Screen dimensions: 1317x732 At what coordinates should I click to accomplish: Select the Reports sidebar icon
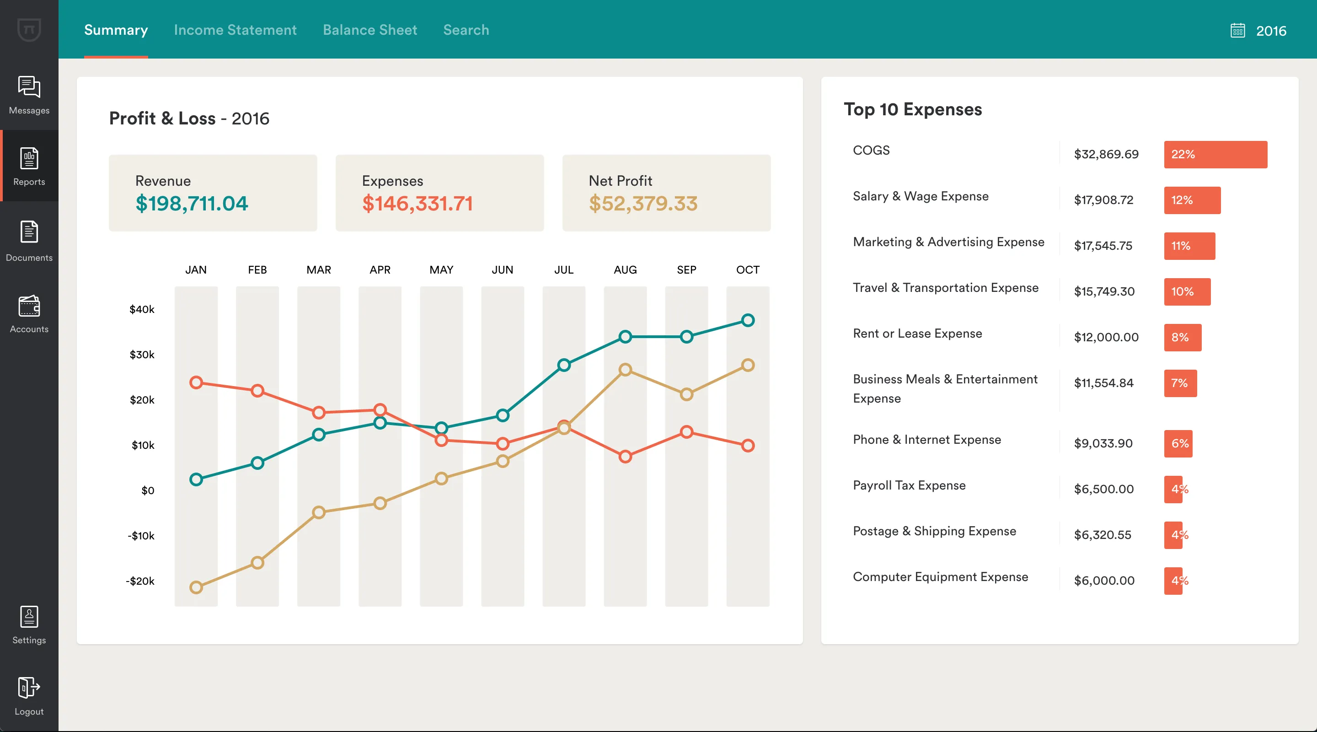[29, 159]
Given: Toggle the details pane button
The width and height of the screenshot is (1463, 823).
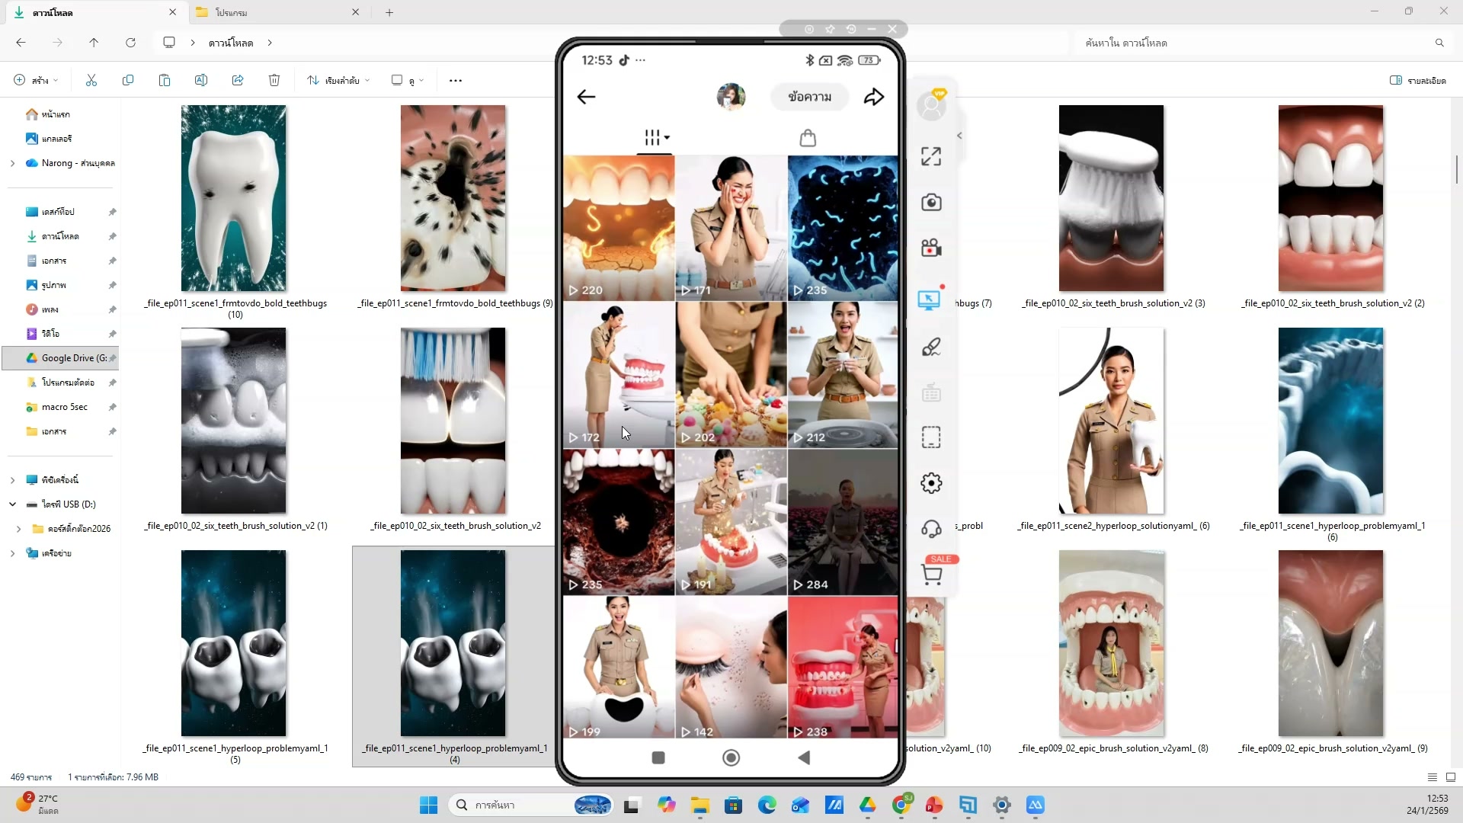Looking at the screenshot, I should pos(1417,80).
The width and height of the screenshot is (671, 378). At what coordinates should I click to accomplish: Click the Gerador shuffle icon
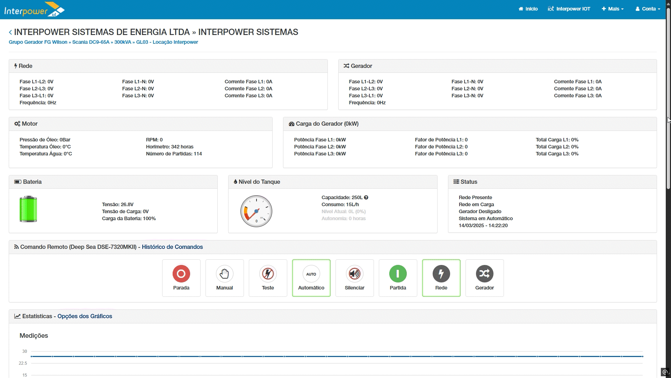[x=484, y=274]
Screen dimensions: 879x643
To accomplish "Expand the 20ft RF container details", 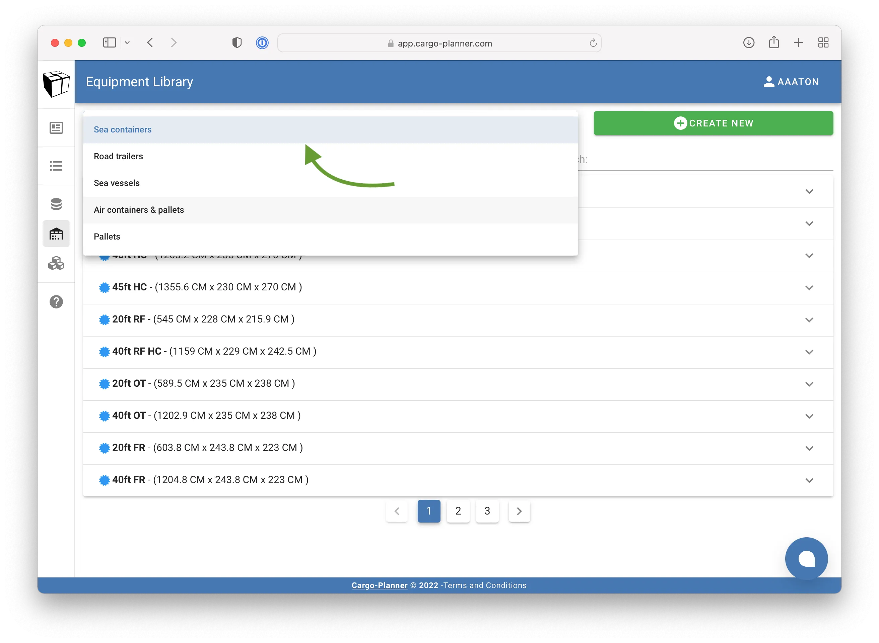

• Exercise: The reply should hold exactly the lines above, starting at the line with "The width and height of the screenshot is (1463, 823)." and ending at the line with "Screen dimensions: 879x643", and no pictures.

• Response below:
The width and height of the screenshot is (1463, 823).
Looking at the screenshot, I should pos(1417,80).
The width and height of the screenshot is (671, 378). At what coordinates should I click to accomplish: Click the Gerador shuffle icon
[x=484, y=274]
Screen dimensions: 879x643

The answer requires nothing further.